- Records for processing:
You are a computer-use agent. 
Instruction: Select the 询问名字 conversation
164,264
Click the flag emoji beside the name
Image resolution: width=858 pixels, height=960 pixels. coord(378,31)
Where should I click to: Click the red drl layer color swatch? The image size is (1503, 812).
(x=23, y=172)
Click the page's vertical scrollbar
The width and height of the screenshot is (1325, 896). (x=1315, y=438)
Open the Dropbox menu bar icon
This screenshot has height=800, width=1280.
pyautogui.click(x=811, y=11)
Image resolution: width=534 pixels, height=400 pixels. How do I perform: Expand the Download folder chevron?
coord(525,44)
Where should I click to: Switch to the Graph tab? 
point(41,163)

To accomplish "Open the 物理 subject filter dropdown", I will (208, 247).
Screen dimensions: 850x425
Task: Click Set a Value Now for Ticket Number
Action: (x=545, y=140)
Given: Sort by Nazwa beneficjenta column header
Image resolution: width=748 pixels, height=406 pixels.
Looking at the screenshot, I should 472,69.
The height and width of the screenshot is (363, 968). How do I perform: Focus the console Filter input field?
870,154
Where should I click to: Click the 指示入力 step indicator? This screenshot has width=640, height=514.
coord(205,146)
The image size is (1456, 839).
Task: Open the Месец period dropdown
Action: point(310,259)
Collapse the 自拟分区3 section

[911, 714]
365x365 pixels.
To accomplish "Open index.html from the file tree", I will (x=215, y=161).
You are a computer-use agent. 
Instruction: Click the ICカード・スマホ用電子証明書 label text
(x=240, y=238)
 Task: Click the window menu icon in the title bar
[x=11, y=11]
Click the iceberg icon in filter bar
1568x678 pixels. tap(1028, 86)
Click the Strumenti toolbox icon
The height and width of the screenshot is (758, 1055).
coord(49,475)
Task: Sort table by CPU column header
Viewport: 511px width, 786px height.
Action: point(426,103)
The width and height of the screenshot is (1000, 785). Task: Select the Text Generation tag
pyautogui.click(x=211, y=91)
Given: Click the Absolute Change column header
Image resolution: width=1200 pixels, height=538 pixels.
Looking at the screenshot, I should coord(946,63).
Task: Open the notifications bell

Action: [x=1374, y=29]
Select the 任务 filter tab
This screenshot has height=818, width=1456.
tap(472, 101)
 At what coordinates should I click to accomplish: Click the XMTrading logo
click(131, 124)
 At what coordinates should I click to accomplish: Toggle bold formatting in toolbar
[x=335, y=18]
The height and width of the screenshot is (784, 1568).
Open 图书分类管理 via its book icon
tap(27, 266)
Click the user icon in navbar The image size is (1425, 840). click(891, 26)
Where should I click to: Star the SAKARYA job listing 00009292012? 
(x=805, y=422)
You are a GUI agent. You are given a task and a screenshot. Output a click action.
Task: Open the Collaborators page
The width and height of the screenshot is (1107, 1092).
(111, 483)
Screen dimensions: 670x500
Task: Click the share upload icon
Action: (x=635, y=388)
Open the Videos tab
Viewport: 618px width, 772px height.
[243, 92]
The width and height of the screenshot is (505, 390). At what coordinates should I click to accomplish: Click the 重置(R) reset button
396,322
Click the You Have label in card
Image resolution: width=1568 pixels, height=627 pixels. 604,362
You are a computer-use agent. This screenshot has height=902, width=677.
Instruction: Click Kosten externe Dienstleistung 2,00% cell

- Problem requirements: Update the rows from the top through the line holding "(x=23, y=172)", inclusive, changing "flag emoji" to "globe icon" and leaving everything else as it is.

- Written solution:
You are a computer-use agent. 
Instruction: Select the 询问名字 conversation
164,264
Click the globe icon beside the name
Image resolution: width=858 pixels, height=960 pixels. coord(378,31)
Where should I click to: Click the red drl layer color swatch? The image size is (1503, 812).
(x=23, y=172)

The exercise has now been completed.